§ **出典文書**
==*==

日本大百科全書(ニッポニカ) 「低融点ガラス」の意味・わかりやすい解説
低融点ガラス
ていゆうてんがらす
low melting glass
低融点の温度に関する厳密な定義はないが、ソーダ石灰(ソーダライム)系の通常ガラスや、金属、セラミックスなどの基材が耐えうる600℃以下程度の低温で軟化、変形、流動するガラスを一般的に低融点ガラスとよぶ。粉末状のものはガラスフリットともよばれる。樹脂等に比較して、ガラスは本質的に気密性、耐久性が高いため、高信頼性を必要とする電子部品の接合、封着、被覆に多く用いられている。封着用のガラスはシールガラス、セラミックス基板などの表面平滑性を得るための被覆用ガラスはグレージングガラスともよばれる。低融化するためのガラス成分として、従来、酸化鉛が多く用いられてきたが、環境負荷低減のため、酸化ビスマス、酸化亜鉛、酸化バナジウム、酸化スズ、酸化テルル、アルカリ金属酸化物、フッ素などを用いたガラスが開発されている。

==*==

§ **提供資料**
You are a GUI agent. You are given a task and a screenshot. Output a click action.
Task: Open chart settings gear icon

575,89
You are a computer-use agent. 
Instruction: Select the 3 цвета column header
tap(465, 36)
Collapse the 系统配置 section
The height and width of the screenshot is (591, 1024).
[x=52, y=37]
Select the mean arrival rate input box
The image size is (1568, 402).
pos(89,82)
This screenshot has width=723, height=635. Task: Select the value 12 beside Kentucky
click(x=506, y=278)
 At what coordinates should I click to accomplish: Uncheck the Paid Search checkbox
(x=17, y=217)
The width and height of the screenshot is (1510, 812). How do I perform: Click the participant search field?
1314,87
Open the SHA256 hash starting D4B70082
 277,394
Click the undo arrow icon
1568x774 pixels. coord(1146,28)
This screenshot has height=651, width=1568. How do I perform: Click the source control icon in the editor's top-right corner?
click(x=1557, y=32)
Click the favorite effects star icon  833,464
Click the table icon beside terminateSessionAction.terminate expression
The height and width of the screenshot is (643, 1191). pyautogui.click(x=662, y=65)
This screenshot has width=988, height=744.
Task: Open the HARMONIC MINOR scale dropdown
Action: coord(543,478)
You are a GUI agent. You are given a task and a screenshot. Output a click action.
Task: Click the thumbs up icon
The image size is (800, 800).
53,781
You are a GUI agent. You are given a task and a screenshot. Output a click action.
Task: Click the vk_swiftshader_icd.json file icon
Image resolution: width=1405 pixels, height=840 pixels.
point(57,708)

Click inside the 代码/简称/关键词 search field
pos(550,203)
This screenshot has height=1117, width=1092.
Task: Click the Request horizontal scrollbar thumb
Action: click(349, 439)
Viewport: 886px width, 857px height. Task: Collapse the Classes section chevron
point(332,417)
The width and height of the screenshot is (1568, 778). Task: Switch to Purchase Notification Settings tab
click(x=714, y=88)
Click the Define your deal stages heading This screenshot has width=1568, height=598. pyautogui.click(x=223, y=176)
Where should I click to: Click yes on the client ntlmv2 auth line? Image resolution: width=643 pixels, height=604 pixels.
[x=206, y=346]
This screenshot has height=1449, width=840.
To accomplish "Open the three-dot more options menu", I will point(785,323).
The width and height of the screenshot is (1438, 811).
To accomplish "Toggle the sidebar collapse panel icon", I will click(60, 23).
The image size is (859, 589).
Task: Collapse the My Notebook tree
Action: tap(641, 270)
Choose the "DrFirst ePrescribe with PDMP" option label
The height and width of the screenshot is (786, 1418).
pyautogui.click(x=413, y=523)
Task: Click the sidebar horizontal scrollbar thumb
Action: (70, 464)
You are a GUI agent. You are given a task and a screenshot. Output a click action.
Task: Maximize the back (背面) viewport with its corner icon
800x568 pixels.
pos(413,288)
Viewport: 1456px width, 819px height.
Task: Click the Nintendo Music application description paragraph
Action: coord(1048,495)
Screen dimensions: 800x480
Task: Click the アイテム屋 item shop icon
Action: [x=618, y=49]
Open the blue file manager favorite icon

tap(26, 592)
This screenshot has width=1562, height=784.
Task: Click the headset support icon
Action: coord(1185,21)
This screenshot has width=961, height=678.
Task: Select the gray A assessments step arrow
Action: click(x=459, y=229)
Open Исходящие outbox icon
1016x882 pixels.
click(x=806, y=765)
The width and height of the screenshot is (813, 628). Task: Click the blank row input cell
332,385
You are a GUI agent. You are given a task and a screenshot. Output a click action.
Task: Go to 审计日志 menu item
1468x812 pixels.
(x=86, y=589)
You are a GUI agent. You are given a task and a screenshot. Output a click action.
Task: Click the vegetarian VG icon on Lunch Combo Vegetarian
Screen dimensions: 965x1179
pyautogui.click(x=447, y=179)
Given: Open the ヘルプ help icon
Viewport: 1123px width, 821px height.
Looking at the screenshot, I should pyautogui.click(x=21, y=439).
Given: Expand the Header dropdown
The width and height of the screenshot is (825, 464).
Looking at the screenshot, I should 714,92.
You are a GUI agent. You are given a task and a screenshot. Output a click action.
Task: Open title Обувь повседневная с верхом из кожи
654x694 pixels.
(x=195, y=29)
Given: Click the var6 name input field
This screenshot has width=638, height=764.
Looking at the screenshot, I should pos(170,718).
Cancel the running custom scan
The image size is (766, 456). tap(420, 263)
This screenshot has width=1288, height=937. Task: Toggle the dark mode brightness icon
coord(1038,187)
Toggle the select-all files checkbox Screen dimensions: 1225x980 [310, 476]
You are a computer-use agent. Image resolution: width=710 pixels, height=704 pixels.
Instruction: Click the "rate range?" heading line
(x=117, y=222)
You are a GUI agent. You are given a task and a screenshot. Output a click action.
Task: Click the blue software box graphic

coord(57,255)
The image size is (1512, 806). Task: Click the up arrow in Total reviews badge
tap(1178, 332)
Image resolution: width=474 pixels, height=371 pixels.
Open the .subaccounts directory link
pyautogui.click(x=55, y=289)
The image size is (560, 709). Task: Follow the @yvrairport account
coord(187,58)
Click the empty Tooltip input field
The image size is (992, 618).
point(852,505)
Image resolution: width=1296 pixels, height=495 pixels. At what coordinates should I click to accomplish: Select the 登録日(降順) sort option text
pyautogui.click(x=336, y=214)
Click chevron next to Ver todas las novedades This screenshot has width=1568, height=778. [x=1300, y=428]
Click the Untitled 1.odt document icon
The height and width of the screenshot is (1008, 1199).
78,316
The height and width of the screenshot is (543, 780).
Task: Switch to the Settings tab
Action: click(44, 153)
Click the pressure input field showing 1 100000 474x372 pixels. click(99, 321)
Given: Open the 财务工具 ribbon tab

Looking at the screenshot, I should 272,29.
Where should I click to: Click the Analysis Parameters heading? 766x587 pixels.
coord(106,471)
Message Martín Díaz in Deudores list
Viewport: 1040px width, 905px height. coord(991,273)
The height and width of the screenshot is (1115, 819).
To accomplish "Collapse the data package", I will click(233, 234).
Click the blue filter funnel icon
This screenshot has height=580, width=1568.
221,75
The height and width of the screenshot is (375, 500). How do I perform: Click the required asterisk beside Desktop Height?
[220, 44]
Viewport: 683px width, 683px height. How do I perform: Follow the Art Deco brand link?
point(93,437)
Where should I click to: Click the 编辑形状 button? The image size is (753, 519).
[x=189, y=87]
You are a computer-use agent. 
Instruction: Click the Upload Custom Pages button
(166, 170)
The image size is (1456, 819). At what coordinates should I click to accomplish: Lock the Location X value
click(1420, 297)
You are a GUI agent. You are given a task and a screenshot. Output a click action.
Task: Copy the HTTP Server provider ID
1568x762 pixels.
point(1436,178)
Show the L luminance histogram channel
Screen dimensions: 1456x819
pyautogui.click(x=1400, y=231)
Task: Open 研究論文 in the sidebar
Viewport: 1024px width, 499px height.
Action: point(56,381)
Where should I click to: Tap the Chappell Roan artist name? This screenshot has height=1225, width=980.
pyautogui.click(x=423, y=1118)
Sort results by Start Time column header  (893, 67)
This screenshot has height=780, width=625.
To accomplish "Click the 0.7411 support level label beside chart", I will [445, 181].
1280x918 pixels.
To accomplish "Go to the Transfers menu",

==*==

§ **取り組む課題**
- a) 低融点ガラスの解説のうち、「日本大百科全書(ニッポニカ) 「低融点ガラス」の意味・わかりやすい解説」から始まり「いたガラスが開発されている。」で終わる箇所を、一字一句違えずに書き写してください。
- b) 低融点ガラスの解説によると、粉末状の低融点ガラスは何とよばれていますか?

§ **順番どおりの解答**
- a)
日本大百科全書(ニッポニカ) 「低融点ガラス」の意味・わかりやすい解説
低融点ガラス
ていゆうてんがらす
low melting glass
低融点の温度に関する厳密な定義はないが、ソーダ石灰(ソーダライム)系の通常ガラスや、金属、セラミックスなどの基材が耐えうる600℃以下程度の低温で軟化、変形、流動するガラスを一般的に低融点ガラスとよぶ。粉末状のものはガラスフリットともよばれる。樹脂等に比較して、ガラスは本質的に気密性、耐久性が高いため、高信頼性を必要とする電子部品の接合、封着、被覆に多く用いられている。封着用のガラスはシールガラス、セラミックス基板などの表面平滑性を得るための被覆用ガラスはグレージングガラスともよばれる。低融化するためのガラス成分として、従来、酸化鉛が多く用いられてきたが、環境負荷低減のため、酸化ビスマス、酸化亜鉛、酸化バナジウム、酸化スズ、酸化テルル、アルカリ金属酸化物、フッ素などを用いたガラスが開発されている。

- b) ガラスフリットとよばれています。